* **Exercise description**:
Give again the lines from the line with "The image size" to the last line of the records, exactly and in full. Do not carry over any pictures.

* **Input for this task**:
-- Opening Marker --

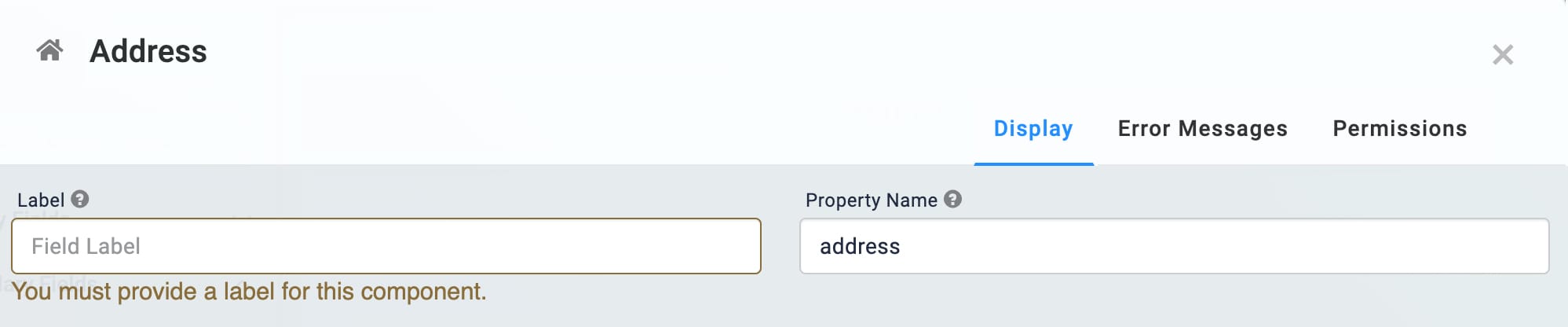Screen dimensions: 1568x327
Task: Click the blue underline under Display
Action: coord(1033,164)

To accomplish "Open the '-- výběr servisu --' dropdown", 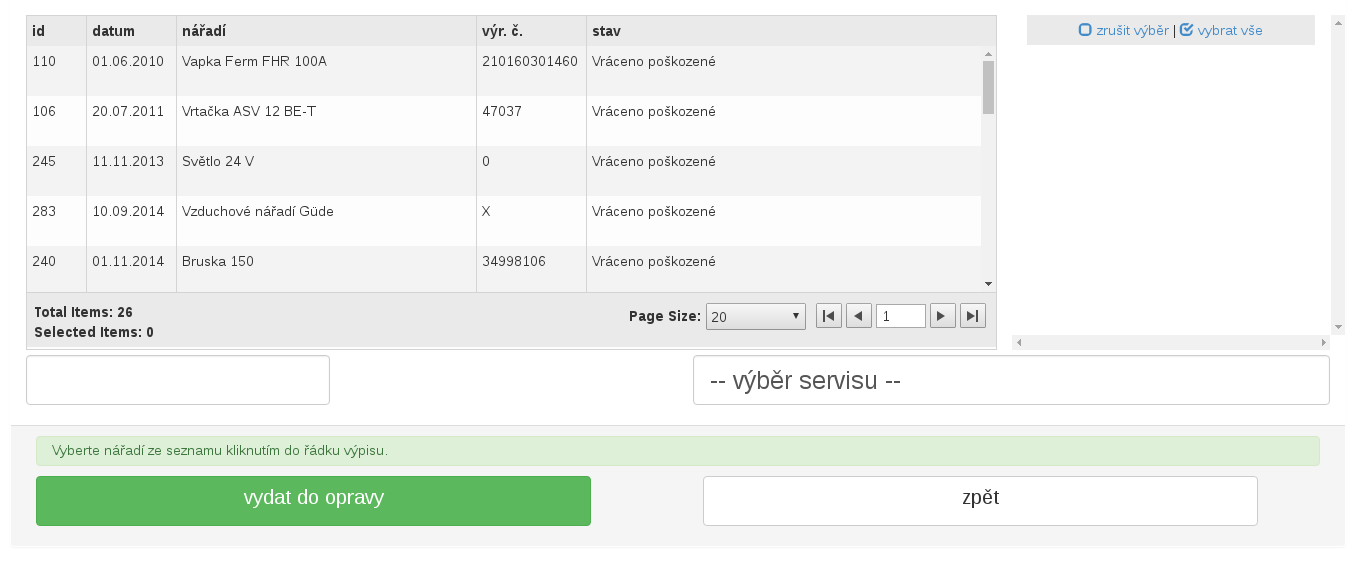I will [x=1010, y=380].
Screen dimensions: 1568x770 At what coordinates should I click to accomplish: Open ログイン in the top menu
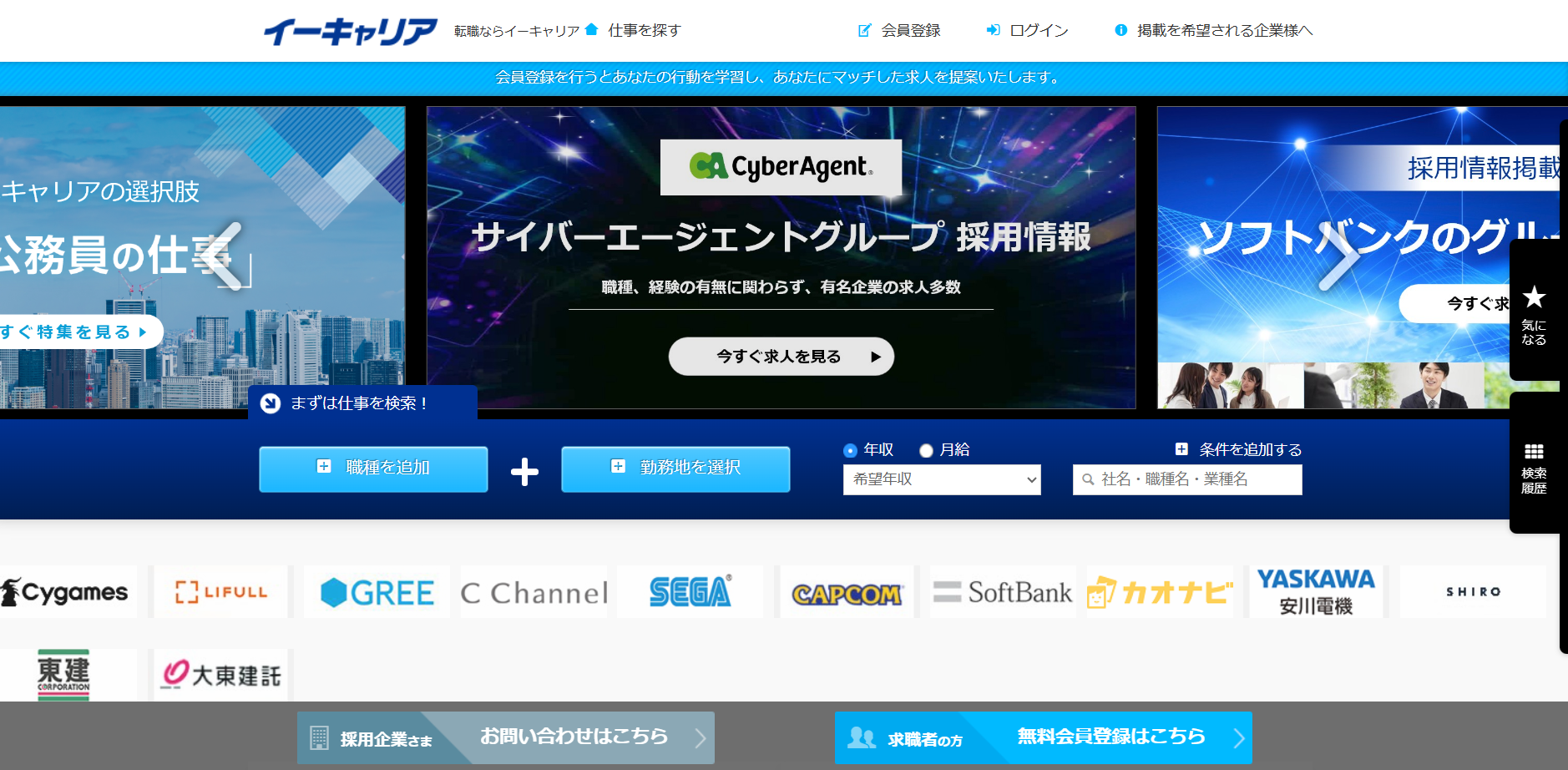point(1028,31)
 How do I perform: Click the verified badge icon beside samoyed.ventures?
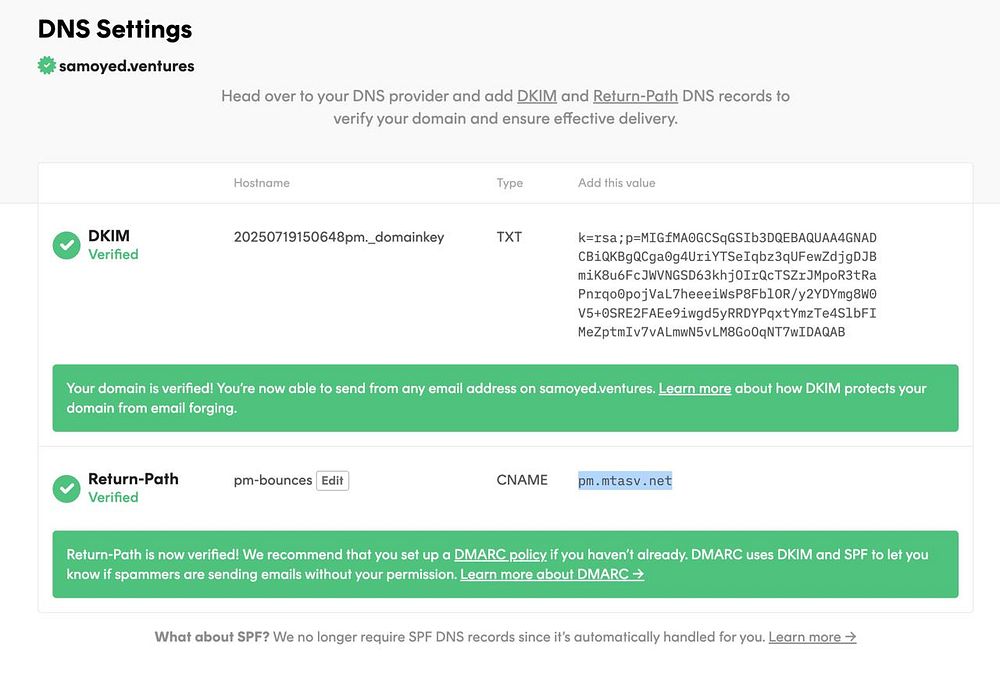[46, 66]
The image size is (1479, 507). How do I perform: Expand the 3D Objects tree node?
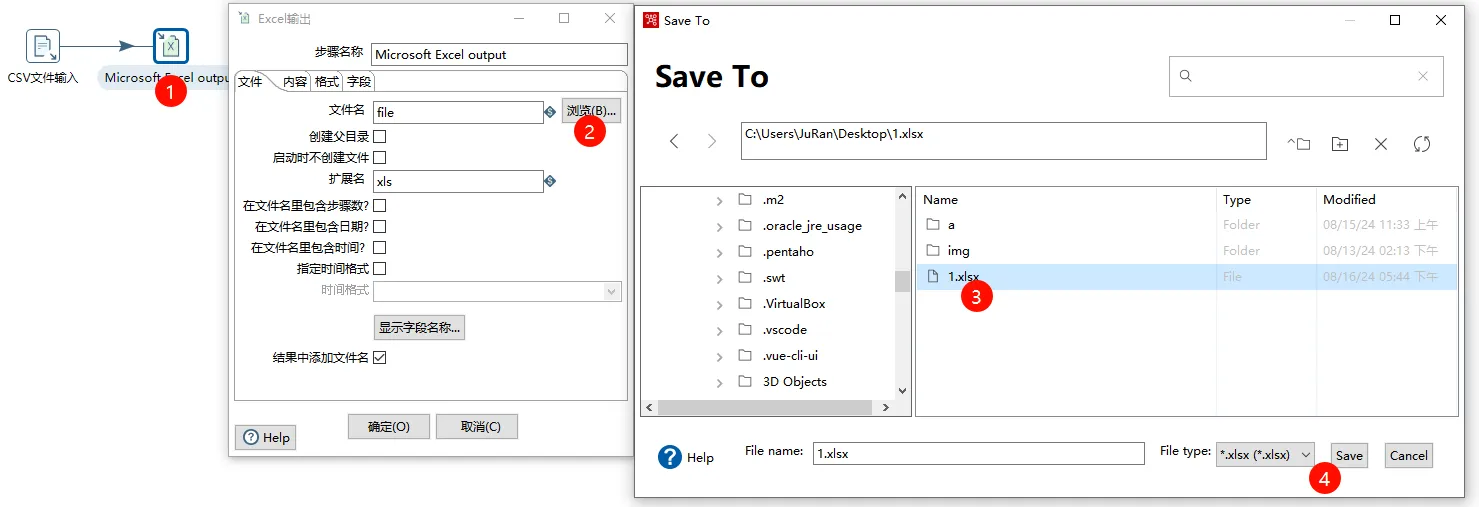coord(719,382)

-- Closing Marker --

* **Expected output**:
The image size is (1479, 507). How do I perform: Expand the 3D Objects tree node?
coord(719,382)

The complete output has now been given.